UK version of the Big Brother Awards

The Big Brother Awards (the Winston Awards) for the United Kingdom

==1998 (first year)==
The 1998 awards went to:

- Corporation: Procurement Services International for selling surveillance equipment to Nigeria, Turkey and Indonesia, three countries whose human rights records have been severely criticised.
- Local government: Newham Council in London won for using its 140 street cameras and facial recognition software to try to pick out criminals in crowds.
- National government: Department of Trade and Industry (DTI) over its plans for the police to have access through a third party to the keys to any information sent electronically that was locked by encryption.
- Product: Software by Harlequin that examines telephone records and is able to compare numbers dialled in order to group users into 'friendship networks' won this category.

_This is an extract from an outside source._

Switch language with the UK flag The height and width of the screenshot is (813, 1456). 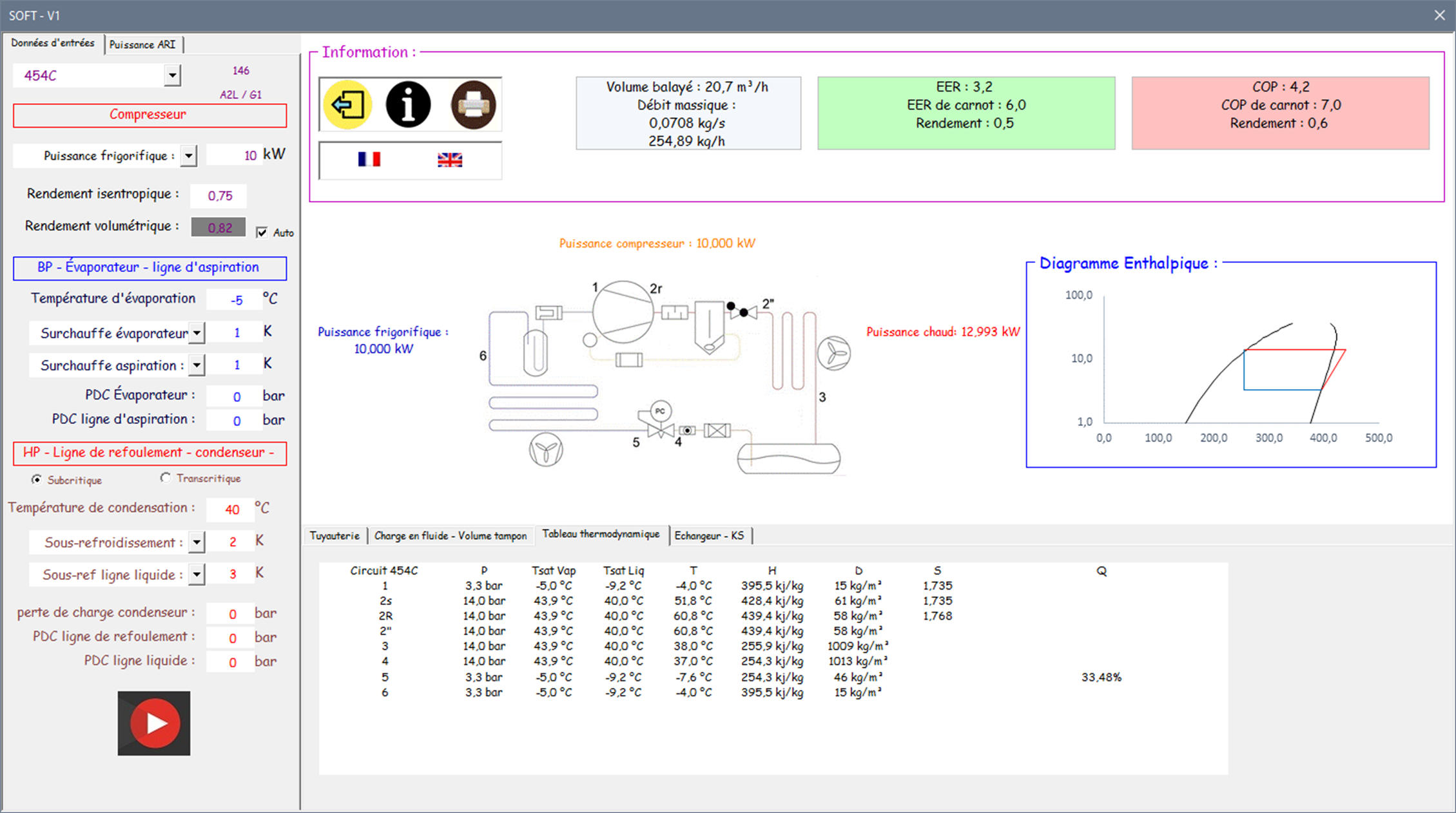[x=450, y=160]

It avoids the legal requirements needed for phone tapping.
- Lifetime achievement award: Menwith Hill in Yorkshire, a listening station used by America's National Security Agency and described as the biggest US spy station in the world, won this special award.

1998 Winston Awards
- SchNEWS a Brighton-based weekly newsletter
- Lindis Percy, a Quaker, who attempts to raise awareness of the activities of the United States National Security Agency, particularly relating to Menwith Hill, (joint coordinator of the Campaign for the Accountability of American Bases)
- Alan Lodge a Nottingham photographer who spent a decade raising awareness of Police surveillance activities, particularly the practice of photographing demonstrators, activists and minority groups.

==2000==
The 2000 awards were made on 4 December and went to:
- The National DNA Database—Most Invasive Proposal
- Envision Licensing Ltd—Most Invasive Company (for TV licensing)
- Javier Solana—Security-General of Council of European Union
- The NHS Executive—Most Heinous Government Organisation
- Jack Straw—Lifetime Menace

2000 Winston Awards
- Professor Jason Ditton
- The Rt Hon the Lord Cope of Berkeley
- The Manufacturing, Science and Finance Union
- Caspar Bowden
- Ben Rooney

==2002==
The 2002 awards went to:
- Sir Richard Wilson—Worst Civil Servant
- Norwich Union—Most invasive company
- The National Criminal Intelligence Service (NCIS)—Most appalling project
- The Department for Education and Skills—Most heinous government organisation.
- The national identification and data sharing scheme—Lifetime menace

2002 Winston Awards
- Maurice Frankel, director of the Campaign for Freedom of Information.
- Andrew Phillips, Baron Phillips of Sudbury
- The Daily Telegraphs "Free Country Campaign".
- Ilka Schroder a German Greens Member of the European Parliament
- David Shayler

==2003==
The 2003 awards went to:
- Ken Livingstone—Worst Civil Servant
- Capita—Most invasive company
- PIU Data Sharing Report—Most appalling project
- Association of Chief Police Officers(ACPO)—Most heinous government organisation.
- Tony Blair—Lifetime menace
- David Blunkett—"Dog Poo On A Stick" prize

2003 Winston Awards
- Posthumously, to Dr Roger Needham
- Teri Dowty, Joint national coordinator, Children's Rights Alliance for England and Wales
- Marion Chester, Legal Director, Association of Community Health Councils of England and Wales
- Stand insurance blog
- Richard Norton-Taylor and Stuart Millar of The Guardian
- Undercurrents

==2008==
A single Big Brother award was won by New Labour.

2008 Winston Awards
- Baroness Sarah Ludford
- Phil Booth, National Coordinator of NO2ID
- Helen Wallace, executive director of GeneWatch UK
- Gareth Crossman, retiring Director of Policy at Liberty.
- Becky Hogge, retiring executive director of the Open Rights Group.